Son muchos los estudios que se han realizado sobre cómo afectan las redes sociales a nuestro comportamiento, salud y autoestima. Detrás de cada instantánea no solo se esconde una variedad de filtros y de aplicaciones de edición, subyace asimismo el ansia de la validación externa y el deseo de asemejarse a los principales referentes. Ahora no nos conformamos con ser aceptados: queremos ser aceptados siempre y cuando nuestro 'yo real' se adapte, se discipline y, en consecuencia, se diluya, ante un 'yo digital, filtrado, editado, ficticio'.
La presión por ser 'perfectas' se ha reinventado. Luchamos por encajar y, a la vez, nos odiamos en este proceso. ¿Qué coste tiene esto para nuestra salud mental? ¿Nos hemos vuelto excesivamente dependientes de nuestra imagen? Usamos la tecnología para sentirnos cerca de los demás mientras nos alejamos de quiénes y cómo somos.

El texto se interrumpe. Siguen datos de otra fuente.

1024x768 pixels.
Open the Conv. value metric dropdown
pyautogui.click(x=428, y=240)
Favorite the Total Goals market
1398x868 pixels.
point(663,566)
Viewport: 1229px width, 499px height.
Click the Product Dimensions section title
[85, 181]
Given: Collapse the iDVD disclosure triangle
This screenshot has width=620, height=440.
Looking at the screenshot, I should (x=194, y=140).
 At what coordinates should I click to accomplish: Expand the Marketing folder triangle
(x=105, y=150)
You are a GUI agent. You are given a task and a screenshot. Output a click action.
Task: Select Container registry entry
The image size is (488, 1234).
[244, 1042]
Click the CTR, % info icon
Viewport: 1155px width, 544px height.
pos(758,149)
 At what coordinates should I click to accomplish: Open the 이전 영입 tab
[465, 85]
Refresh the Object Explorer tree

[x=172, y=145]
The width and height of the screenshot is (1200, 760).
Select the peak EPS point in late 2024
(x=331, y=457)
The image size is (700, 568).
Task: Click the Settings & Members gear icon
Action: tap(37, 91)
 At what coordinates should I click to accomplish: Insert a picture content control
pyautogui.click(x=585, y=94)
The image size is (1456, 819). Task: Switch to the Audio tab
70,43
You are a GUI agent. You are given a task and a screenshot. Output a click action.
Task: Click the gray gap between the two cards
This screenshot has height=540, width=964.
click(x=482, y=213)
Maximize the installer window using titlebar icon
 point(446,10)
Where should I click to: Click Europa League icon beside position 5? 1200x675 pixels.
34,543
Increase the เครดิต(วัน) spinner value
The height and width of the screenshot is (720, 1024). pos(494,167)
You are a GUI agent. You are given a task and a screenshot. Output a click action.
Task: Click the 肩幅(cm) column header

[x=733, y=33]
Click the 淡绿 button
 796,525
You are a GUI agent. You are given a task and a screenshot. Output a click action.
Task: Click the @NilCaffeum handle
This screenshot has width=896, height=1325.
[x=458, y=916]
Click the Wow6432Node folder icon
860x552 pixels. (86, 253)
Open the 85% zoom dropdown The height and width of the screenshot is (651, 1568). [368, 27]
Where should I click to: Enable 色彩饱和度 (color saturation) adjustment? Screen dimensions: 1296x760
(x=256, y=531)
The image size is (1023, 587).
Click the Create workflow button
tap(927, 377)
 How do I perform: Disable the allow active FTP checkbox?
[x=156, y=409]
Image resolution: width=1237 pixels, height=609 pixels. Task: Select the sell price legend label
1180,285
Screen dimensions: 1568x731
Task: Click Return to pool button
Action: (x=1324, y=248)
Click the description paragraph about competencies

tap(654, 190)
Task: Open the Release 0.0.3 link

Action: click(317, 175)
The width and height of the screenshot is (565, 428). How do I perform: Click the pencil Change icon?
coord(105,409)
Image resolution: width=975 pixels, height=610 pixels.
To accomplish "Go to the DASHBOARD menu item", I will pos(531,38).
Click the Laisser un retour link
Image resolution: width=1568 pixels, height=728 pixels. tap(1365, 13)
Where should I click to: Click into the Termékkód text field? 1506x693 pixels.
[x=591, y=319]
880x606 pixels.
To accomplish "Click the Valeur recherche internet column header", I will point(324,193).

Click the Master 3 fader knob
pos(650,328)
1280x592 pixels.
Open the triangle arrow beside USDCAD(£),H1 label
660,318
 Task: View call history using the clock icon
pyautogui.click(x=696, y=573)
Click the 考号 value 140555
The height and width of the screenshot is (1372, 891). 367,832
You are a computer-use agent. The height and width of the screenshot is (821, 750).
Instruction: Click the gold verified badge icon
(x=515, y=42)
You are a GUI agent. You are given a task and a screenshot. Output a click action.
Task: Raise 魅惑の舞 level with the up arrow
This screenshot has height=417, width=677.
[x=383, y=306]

Es curioso que en la época donde más se celebra el 'body positive', donde más se reivindica la disidencia ante el ideal de belleza y la tiranía estética, haya tantas personas manipulando la imagen que les devuelve el espejo. La distorsión de las imágenes y el consiguiente refuerzo social, que solo aplaude nuestro físico, es un nicho para la insatisfacción corporal, los problemas de la conducta alimentaria (TCA) y la autoestima. No seamos ingenuos: el problema no reside exclusivamente en las posibilidades de la tecnología. ¿Cuánto se invierte en salud mental para evitar este tipo de obsesiones y frenar semejante tendencia?